The petition followed allegation last week by the Central Bank Governor, Lamido Sanusi, that “NNPC is operating a racket through which the federation has been losing billions.”

Mr Sanusi made the allegation at the resumed Senate hearing on the matter, insisting that the NNPC has yet to account for $20 billion (equivalent N3.25 trillion) from the total $67 billion oil sales receipts from January 2012 to July 2013.

SERAP in a petition dated February 7 and signed by its Executive Director, Adetokunbo Mumuni said it is “concerned about the lack of accountability of the NNPC, which is not consistent with the attitude of a government establishment funded with tax payers’ money.

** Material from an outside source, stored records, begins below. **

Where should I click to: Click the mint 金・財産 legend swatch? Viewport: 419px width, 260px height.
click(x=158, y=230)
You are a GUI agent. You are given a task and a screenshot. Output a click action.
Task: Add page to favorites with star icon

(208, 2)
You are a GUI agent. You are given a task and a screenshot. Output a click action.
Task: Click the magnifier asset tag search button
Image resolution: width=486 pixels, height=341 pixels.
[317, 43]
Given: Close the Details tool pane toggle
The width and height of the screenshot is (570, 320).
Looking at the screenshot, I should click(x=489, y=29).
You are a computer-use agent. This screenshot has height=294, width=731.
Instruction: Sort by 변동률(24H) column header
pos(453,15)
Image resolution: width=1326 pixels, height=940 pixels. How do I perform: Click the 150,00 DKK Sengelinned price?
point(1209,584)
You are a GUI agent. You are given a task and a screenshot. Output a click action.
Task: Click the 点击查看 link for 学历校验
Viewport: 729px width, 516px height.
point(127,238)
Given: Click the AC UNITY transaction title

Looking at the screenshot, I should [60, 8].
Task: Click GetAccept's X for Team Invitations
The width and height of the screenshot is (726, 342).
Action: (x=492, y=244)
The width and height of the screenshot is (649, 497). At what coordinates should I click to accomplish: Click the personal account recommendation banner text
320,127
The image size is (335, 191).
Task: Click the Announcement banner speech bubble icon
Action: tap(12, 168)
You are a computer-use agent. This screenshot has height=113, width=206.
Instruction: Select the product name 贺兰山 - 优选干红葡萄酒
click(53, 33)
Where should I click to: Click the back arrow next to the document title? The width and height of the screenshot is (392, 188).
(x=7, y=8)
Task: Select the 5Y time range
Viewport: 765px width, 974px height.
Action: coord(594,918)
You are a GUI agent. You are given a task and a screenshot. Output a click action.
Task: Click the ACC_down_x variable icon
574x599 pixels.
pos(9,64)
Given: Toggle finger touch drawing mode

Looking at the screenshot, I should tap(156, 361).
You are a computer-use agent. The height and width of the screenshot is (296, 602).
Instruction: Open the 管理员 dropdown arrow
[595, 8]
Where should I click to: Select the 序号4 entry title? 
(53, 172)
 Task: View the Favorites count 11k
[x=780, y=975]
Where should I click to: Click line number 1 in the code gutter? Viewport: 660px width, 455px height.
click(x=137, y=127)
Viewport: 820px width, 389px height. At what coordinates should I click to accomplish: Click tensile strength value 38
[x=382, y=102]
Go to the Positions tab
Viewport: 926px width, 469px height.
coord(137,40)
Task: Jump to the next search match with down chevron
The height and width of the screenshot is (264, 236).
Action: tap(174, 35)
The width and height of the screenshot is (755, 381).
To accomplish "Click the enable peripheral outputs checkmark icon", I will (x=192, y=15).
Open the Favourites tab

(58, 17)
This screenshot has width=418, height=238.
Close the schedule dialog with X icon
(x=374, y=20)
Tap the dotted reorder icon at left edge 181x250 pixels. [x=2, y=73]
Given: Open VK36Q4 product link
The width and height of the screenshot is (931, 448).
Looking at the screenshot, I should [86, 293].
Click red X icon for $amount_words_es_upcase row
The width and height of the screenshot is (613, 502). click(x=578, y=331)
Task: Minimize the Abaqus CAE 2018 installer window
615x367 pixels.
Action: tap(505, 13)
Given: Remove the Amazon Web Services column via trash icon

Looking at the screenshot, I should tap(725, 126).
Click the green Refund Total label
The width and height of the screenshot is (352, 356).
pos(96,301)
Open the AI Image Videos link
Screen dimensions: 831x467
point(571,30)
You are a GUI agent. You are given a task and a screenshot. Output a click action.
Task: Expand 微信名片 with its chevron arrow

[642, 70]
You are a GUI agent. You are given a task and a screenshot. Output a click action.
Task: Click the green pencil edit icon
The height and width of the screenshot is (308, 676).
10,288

“This lack of accountability partly explains why ordinary Nigerians do not trust the NNPC to deal with corruption within its systems. The NNPC will need to come clean with the Nigerian people if it is to enjoy their trust and confidence.”

“We believe that the allegation that this huge sum of public money is missing coming as it were from an influential government official demands an urgent investigation from the EFCC,” the organization said.

The organization also said that, “The stealing of $20 billion from an economy already weakened by corruption will jeopardise sustainable development and hurt ordinary Nigerians who rely on the government to provide basic necessities of life such as water, good roads and electricity.”

The organization urged the EFCC to “ask the NNPC to reveal information about the systems it has established to prevent public money from being stolen or to recover the missing oil money. It is very important that the EFCC sends a strong message that it is willing and able to step up its efforts to detect, investigate and prosecute cases of corruption.”

“The EFCC should work closely together with the Senate Committee dealing with the matter, and to ensure that those suspected of involvement in the missing oil money are swiftly brought to justice, and all proceeds of corruption are recovered and returned back to the treasury,” the organization also said.

The organization said, “The allegation shows a serious breach of anti-corruption legislation and Nigeria’s international obligations including under the UN Convention against Corruption and the African Union Convention on Preventing and Combating Corruption both of which the country has ratified.”